Intelligence Report: The Cost of 31 MPH
November 15, 2012 (CHICAGO) (WLS) -- In this Intelligence Report: The cost of going 31 mph faster between Chicago and St. Louis.
There is a price -- beyond dollars -- on Illinois' new high-speed rail plan and the I-Team has learned about the impact on people and natural resources.
The I-Team now has a better idea of the cost of going 31 mph faster. We already know the tremendous dollar amount attached to the high-speed rail project -- billions of dollars -- now we have learned about the cost to people's lives and the environment.
The 284-miles rail corridor between Chicago and St. Louis is primarily a single track, for both freight and passenger trains.

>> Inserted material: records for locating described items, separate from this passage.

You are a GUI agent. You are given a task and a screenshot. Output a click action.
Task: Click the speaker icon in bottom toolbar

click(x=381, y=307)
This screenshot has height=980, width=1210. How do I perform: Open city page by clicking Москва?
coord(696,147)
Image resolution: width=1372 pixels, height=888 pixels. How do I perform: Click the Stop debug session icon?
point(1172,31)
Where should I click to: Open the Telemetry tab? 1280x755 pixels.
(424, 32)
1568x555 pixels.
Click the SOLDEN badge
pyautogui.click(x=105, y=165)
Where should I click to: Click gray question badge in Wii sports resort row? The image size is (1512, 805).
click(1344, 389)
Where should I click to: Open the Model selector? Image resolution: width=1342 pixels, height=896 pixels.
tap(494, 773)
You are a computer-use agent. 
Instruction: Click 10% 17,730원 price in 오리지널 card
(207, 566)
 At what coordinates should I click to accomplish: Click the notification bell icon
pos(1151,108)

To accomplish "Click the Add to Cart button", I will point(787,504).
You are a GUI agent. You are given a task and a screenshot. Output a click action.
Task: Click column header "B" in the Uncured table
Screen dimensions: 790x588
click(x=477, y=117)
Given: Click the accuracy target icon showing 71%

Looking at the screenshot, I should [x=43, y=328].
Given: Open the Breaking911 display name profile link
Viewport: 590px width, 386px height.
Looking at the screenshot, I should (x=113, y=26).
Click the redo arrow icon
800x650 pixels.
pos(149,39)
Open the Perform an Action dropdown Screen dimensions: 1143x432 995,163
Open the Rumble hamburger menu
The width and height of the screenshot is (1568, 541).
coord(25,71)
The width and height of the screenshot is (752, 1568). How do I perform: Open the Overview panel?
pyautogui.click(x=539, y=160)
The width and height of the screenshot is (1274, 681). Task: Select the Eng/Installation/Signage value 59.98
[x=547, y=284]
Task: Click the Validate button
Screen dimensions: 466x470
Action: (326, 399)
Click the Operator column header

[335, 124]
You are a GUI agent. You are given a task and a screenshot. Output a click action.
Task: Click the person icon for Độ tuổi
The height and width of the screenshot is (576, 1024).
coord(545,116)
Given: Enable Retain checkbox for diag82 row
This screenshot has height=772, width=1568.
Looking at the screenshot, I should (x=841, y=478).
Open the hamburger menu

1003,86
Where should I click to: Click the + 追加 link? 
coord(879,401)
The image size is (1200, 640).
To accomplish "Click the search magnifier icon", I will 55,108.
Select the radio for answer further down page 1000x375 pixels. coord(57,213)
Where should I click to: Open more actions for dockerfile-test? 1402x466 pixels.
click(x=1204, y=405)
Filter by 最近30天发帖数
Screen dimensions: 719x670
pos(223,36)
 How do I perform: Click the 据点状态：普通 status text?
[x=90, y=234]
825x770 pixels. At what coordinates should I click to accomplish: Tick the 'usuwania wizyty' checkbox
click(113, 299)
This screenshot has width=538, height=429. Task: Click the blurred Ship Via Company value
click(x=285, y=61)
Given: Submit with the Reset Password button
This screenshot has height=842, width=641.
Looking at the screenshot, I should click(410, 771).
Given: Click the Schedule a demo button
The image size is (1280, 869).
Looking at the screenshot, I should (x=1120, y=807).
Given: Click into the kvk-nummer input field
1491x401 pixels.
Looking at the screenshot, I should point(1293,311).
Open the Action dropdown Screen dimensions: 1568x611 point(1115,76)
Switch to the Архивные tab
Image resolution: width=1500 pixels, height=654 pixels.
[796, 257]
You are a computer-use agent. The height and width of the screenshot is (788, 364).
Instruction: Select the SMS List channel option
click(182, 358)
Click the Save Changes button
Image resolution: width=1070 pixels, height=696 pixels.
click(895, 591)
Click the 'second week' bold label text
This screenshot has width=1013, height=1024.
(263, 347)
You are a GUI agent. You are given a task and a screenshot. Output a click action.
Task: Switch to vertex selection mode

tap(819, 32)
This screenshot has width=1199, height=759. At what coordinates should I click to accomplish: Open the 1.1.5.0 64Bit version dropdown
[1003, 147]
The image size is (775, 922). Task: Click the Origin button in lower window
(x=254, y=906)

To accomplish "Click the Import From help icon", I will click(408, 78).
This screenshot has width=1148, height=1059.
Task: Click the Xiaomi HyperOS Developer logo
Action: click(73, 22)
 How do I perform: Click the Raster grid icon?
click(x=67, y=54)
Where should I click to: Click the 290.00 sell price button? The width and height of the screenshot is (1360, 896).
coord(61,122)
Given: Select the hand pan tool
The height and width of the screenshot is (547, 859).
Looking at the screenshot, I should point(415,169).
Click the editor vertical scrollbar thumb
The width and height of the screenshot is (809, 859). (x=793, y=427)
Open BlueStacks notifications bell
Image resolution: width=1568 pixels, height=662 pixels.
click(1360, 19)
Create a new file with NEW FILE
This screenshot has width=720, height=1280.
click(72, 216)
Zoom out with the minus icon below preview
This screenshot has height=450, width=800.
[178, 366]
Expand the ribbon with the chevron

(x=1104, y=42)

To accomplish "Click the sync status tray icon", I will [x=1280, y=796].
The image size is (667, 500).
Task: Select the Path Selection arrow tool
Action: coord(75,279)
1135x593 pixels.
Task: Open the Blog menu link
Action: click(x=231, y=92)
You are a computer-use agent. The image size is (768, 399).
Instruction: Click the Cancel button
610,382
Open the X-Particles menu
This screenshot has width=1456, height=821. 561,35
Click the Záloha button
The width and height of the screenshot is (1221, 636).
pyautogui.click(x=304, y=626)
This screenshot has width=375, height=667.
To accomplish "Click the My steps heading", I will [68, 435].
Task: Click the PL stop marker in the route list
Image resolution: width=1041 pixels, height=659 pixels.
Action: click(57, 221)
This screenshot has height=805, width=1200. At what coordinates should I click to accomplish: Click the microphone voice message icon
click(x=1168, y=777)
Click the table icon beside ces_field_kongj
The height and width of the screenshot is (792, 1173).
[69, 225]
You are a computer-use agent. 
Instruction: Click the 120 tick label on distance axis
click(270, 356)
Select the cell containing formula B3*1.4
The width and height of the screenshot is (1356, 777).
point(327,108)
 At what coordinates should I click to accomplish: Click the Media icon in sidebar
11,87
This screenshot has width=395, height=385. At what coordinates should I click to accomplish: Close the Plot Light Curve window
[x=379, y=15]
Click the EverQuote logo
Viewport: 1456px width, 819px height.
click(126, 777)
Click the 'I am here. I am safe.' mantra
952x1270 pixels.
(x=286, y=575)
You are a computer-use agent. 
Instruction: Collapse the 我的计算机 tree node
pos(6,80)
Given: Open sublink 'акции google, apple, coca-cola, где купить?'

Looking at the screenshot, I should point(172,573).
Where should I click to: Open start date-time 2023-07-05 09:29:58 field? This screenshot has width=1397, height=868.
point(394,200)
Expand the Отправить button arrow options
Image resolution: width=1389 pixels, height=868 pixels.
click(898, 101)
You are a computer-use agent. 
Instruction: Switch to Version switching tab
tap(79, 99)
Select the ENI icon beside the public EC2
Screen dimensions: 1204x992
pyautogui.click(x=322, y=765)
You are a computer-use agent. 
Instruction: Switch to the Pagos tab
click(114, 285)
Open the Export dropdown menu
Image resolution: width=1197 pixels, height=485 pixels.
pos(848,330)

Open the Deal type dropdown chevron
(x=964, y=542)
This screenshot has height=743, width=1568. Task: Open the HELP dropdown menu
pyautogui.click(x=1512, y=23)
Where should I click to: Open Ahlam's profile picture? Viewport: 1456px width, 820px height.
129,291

The line passes through several Chicago suburbs and cuts through Bloomington-Normal, Lincoln, Springfield, Carlinville, Alton, and into St. Louis, right now at a top speed of top speed of 79 mph.
Illinois Governor Pat Quinn is leading the charge to build a 110 mph rail line all the way from Chicago to St. Louis.
Last month the governor did a show-and-tell onboard the first portion of the high-speed rail that is already under construction.
The I-Team has obtained an exhaustive federal report that lays out environmental impact of the rail line. Even though the four alternative plans would largely use existing rail right-of-way, the report finds that high speed rail will:
-displace from 183-317 buildings along the route.
-disrupt nearly 2000 acres of prime farmland, a half dozen historic sites, more than 200 acres of forests and 17 acres of protected nature sites.
-numerous streams and other waterways, wetlands and floodplains would be impacted according to the federal railway study.
-as the number of daily passenger trains would increase from 10 to 18, so would air pollution, noise, vibration impact and even vehicle waiting time at crossings.
Despite the impact along the way, federal inspectors report that there would be no overall environmental chaos or disruption by the high-speed rail.
For many critics of the plan, the larger concern is, Can Illinois afford it at a time when the state has a multi-billion dollar deficit? Or can the federal government afford it on the brink of a fiscal cliff for the sake of going 20 mph faster from Chicago to St. Louis?